Como observa Giovanni Tria, o livro discutido “deve ser lido cuidadosamente, porque a escrita de Brancaccio é muito culta mas também viva e envolvente. para o seguir, é preciso ter muito cuidado porque está cheio de sugestões e desvios”. Mas viva e envolvente não é apenas uma questão de estilo. Gad Lerner observa que “ameaçadora” é a tese de base do ensaio, sintetizada no seu título. Para Brancaccio, as provas científicas confirmam a famigerada lei marxista da tendência para a centralização do capital em cada vez menos mãos. O controlo do capital tende a concentrar-se em punhados cada vez mais pequenos de grandes magnatas, e este fenómeno é acentuado desde o início de cada crise, incluindo a crise atual. De acordo com o autor, esta tendência terá não só implicações económicas, mas também sociais e políticas. A centralização, de facto, é acompanhada por falências dos pequenos capitais em dificuldade, que são liquidados ou absorvidos pelo grande capital: uma luta feroz travada entre os detentores de capital que leva à expropriação dos pequenos capitalistas pelos grandes capitalistas. Este processo leva a uma concentração colossal de poder económico, que, segundo o autor, conduz inexoravelmente também à concentração do poder político. A centralização capitalista ameaça assim minar até os próprios direitos civis e políticos, ao ponto de constituírem uma ameaça para o sistema de direitos democráticos liberais. E o anúncio de uma “catástrofe” que só uma “revolução” seria capaz de poder evitar. Uma revolução baseada numa “nova e moderna lógica de planeamento coletivo, entendido como um fator de desenvolvimento da livre individualidade social”. Este núcleo de análise percorre todo o livro de Brancaccio, atravessando também os textos dos seus célebres debates com Olivier Blanchard, Mario Monti e Romano Prodi, reunidos no livro.
É precisamente a partir do confronto com a elite da política económica que se torna claro que a heresia de Brancaccio é apoiada por dados e provas, ao ponto de os mesmos cardeais da ortodoxia reconhecerem agora a sua legitimidade científica e capacidade de previsão. Gerardo Canfora, moderador do debate, afirma este feliz resultado dialético: “Sou reitor de uma pequena universidade que sempre fez da diversidade de pensamento, do pluralismo e da confrontação um ponto forte”. E Squillante observa: ‘Brancaccio teve a coragem de ser ‘herético’, ou seja, de apresentar análises e previsões que diferem da corrente dominante. Atualmente, não é fácil fazer isto na universidade. Emiliano aceitou esta aposta e ganhou-a. As suas previsões têm sido corretas e são agora objeto de debate, a nível nacional e internacional. Digo isto também com um certo orgulho, porque Brancaccio trabalha no departamento que dirijo e na nossa universidade, que Giacomo Russo Spena descreveu no seu livro como ‘Universidade viva’. Uma vivacidade que se vê também na pluralidade das suas abordagens temáticas”.
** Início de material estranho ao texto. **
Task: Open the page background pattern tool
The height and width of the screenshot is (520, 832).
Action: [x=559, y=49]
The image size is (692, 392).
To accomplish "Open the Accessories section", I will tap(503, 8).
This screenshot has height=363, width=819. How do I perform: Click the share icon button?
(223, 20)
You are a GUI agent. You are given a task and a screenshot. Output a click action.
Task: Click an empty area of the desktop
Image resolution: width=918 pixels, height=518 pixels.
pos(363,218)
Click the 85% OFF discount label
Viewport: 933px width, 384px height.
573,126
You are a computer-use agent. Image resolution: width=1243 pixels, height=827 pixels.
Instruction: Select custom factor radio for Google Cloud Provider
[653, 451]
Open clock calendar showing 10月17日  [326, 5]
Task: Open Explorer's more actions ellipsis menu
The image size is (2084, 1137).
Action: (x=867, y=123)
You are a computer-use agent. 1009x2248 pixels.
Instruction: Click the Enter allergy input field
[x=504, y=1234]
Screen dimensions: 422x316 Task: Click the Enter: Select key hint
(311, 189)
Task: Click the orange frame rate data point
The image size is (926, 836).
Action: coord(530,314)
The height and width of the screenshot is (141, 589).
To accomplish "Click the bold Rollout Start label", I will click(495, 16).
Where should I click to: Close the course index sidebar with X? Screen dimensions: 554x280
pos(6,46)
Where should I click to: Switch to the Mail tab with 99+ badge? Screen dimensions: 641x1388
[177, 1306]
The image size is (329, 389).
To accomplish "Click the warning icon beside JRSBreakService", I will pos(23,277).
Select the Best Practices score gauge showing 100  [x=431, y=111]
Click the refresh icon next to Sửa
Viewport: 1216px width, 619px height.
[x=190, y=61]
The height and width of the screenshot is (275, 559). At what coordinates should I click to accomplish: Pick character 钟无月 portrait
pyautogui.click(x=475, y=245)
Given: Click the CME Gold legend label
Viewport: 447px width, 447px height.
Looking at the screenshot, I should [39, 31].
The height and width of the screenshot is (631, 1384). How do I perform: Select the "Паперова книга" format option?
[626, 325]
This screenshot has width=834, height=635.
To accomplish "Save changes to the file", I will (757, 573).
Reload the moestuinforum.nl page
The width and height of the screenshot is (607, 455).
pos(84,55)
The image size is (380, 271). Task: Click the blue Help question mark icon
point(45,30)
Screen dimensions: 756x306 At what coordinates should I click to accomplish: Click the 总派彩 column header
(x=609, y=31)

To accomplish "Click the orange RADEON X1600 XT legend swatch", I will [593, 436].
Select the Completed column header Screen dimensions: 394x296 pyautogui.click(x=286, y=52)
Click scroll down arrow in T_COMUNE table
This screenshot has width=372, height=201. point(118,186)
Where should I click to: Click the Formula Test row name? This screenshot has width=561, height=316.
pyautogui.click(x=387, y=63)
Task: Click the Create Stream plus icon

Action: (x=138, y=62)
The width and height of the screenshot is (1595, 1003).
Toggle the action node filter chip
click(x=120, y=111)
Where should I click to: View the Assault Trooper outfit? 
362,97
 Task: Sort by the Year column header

Ambos os expoentes da Universidade de Sannio levantam assim a questão da centralização, entendida, no entanto, não só na sua dinâmica de classe, mas também nos seus efeitos geográficos. Canfora recorda que “atualmente cerca de metade da população italiana está concentrada em 8% do território. Sannio é um exemplo paradigmático dos fenómenos de despovoamento que ocorreram ao longo da última metade do século” [1]. Squillante denuncia as responsabilidades de uma política que acompanhou, e se é que não terá mesmo acentuado, estas tendências. “Se olharmos para as tendências destes anos, temos de ser pessimistas. O caso das reformas universitárias é emblemático de uma política que acentua a divisão Norte-Sul. A própria forma como os recursos do Fundo de Recuperação são distribuídos parece injusta e desequilibrada”. Para Canfora é portanto “necessário inverter as tendências para a concentração, capitalista e territorial, com um modelo de desenvolvimento diferente. Partindo de uma perspetiva justa e inclusiva, incluindo o acesso a infraestruturas tangíveis e intangíveis. Caso contrário – como é mencionado várias vezes no livro – estes processos descontrolados correm o risco de desencadear uma reação de tipo conservador, que leva à desconfiança do que é diferente, aos nacionalismos, à xenofobia”. E precisamente no Sul, Squillante acrescenta, “a reação seria um vandalismo”.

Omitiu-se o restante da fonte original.